Verônica Falcão, de Cidades/JC
Especial para o JC OnLine
Quem circular pelo Recife e por Olinda neste Carnaval vai se deparar com três curiosas duplas de musicistas. As gêmeas Moema e Maíra Macêdo, além de semelhantes, executarão marchinhas em instrumentos de corda. Igualmente univitelinas, Lulu e Aninha Araújo tocarão percussão ao lado do cantor Alceu Valença. Juliana e Juliane, também percussionistas, sairão em maracatus e afoxés.
Maíra é cavaquinista e Moema, bandolinista. Elas integram o grupo Choro Brasil, composto ainda por um violonista, um pandeirista e um tocador de surdo. O conjunto animará com marchas, até terça-feira, o bloco O Mundo Pegando Fogo. A concentração será às 14h, na calçada do Restaurante Maison do Bonfim, na Rua do Bonfim, nº 115, em Olinda. “O desfile não vai muito longe, não.

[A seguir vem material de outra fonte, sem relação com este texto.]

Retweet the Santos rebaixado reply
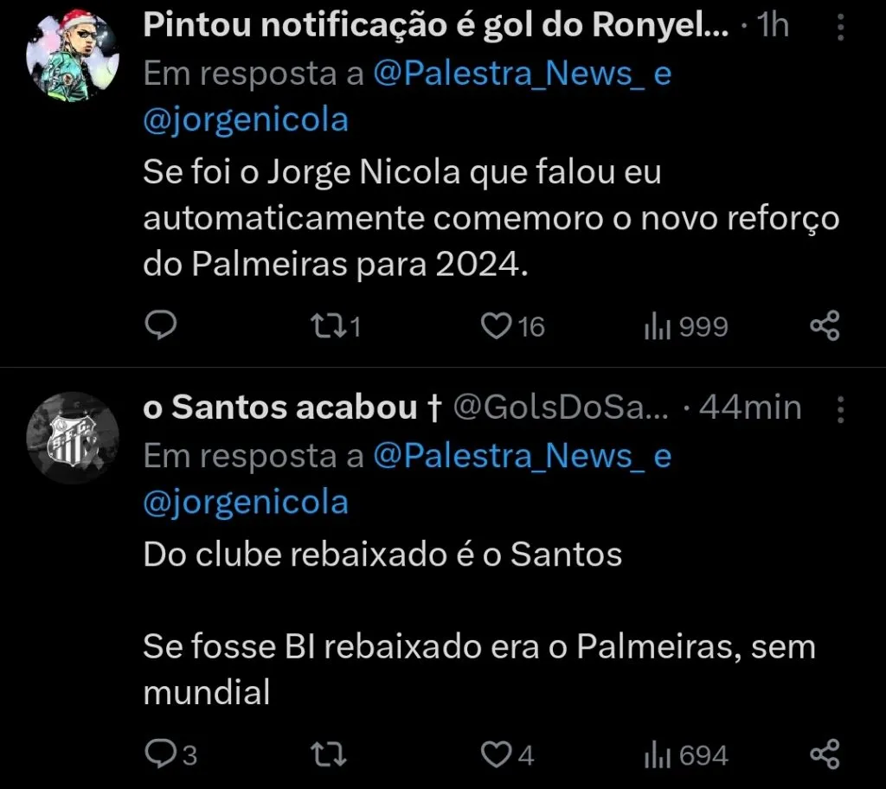886x789 pixels. tap(327, 754)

Só por ali por perto”, adianta Maíra.
Nesta segunda-feira, às 20h30, estarão na Várzea, Zona Oeste do Recife, e na terça-feira, às 19h30, no Pátio de São Pedro, no Centro, acompanhando a sambista Mariana Moraes e o cantor e violonista Zé Renato. Participam ainda, tocando caixa e sem receber cachê, do desfile do Maracatu Estrela Brilhante, na madrugada deste domingo, na Avenida Dantas Barreto, no Centro do Recife, e na segunda, na Noite dos Tambores Sileciosos, no Pátio de São Pedro.
Durante o ano, quando tocam no conjunto de choro, as gêmeas se vestem de branco. Para o Carnaval, prepararam fantasias de passista. Vestir-se igual, tocar instrumentos semelhantes e usar o mesmo penteado não é problema para elas. “É natural. A gente gosta das mesmas coisas”, diz Moema.
As duas estudaram no Conservatório Pernambucano de Música desde os 8 anos. Desistiram do curso de educação física um ano antes da conclusão e fizeram vestibular para música. Cursaram até o fim. O Carnaval, assim como a música, vem de berço. O pai, Inaldo Moreira, tocava clarinete e é compositor de frevo. Foi ele quem escolheu, no primeiro dia de aula no conservatório, o cavaquinho para Maíra e o bandolim para Moema. “E ele acertou”, garantem elas.
DOSE DUPLA - Sem música no DNA nem formação acadêmica, mas com muito ritmo, Lulu e Aninha tocam alfaia, agbê, pandeiro, triângulo, mineiro e caracaxá. As duas começaram na percussão quase que por acaso. “Trabalhávamos no escritório de um produtor quando um músico nos convidou para fazer uma oficina de percussão”, lembra Lulu. O grandes mestres para as duas foram os irmãos Erasto e Naná Vasconcelos e Jorge Martins.
No Carnaval, a dupla subiu no palco com Alceu Valença, na sexta-feira à noite em São Lourenço da Mata; na segunda à tarde, estará na Casa da Antarctica, em Chão de Estrelas (zona norte do Recife), e em Camaragibe; e na terça-feira à noite, no Marco Zero, Bairro do Recife. Juliana e Juliane Barros também são univitelinas, mas a semelhança pára no campo físico.
Apenas tocarão juntas – Juliana caixa e Juliane alfaia – no Maracatu Porto Rico, na noite deste domingo, na Avenida Dantas Barreto, no Centro do Recife. “A tradição do Porto Rico nos atrai. Há oito anos participamos do desfile”, descreve Juliana, estudante de música da UFPE. Na segunda-feira, às 10h, Juliana estará no Conxitas, grupo de 87 mulheres que desfilará por Olinda a partir da Rua Prudente de Moraes. Tocarão maracatu, frevo e música cubana. Juliane, estudante de direito, prefere sair no afoxé Oya Alaxé, que participa no Pátio do Terço, do encontro de blocos afro.